Esguerra levanta las cejas.

—¿Dónde piensas tenerla? —pregunta. Que no cuestione mi iniciativa es una prueba de su confianza en mí; desde que le salvé la vida en Tailandia me ha dado mucha libertad.

—En mi habitación —le digo—. La interrogaré allí.

Sonríe, haciéndome ver que sabe a lo que me refiero.

—Muy bien. Disfrútalo.

—Oh, lo haré —digo con un tono grave—. Tenlo por seguro.

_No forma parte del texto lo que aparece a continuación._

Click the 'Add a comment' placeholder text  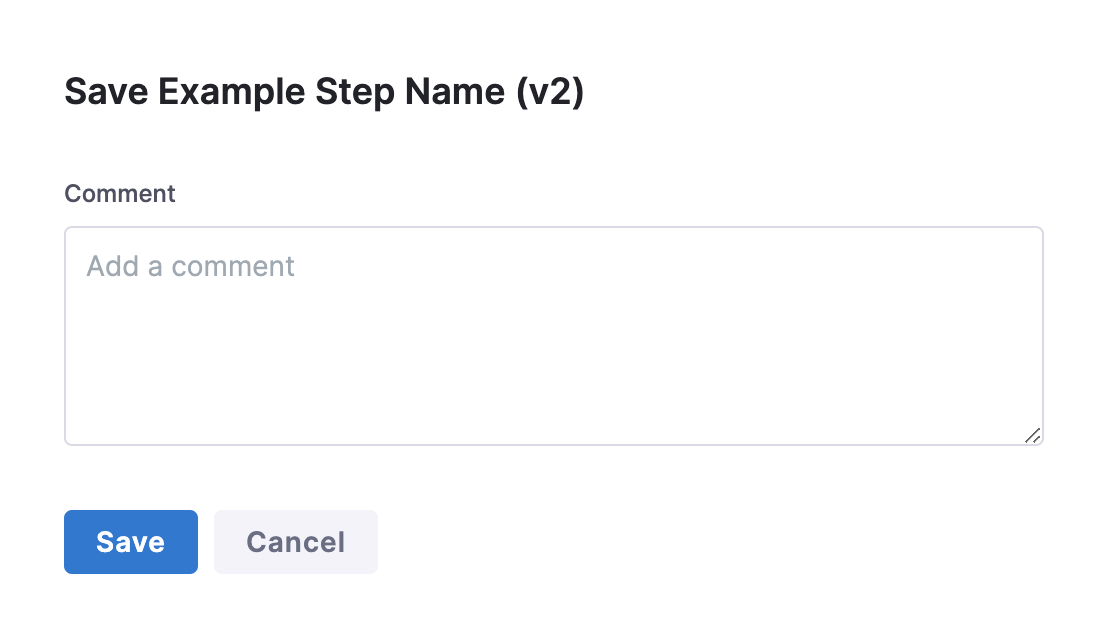(191, 266)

Literalmente cuento las horas que quedan para que Yulia se suba al avión. Me planteé volar hasta Moscú para recogerla, pero, después de pensarlo un poco, decidí enviar a Thomas, un antiguo piloto de la armada, y a otros hombres de confianza. Habría sido raro si hubiese ido yo, ya que al ser segundo comandante de Esguerra se me necesita en la finca, no en tareas menores como la recuperación de una espía.

—Si hay algún problema, házmelo saber de inmediato —le digo a Thomas, aunque estoy seguro de que no lo habrá.

En menos de veinticuatro horas, Yulia Tzakova estará aquí.

Será mi prisionera y nadie la salvará de mí.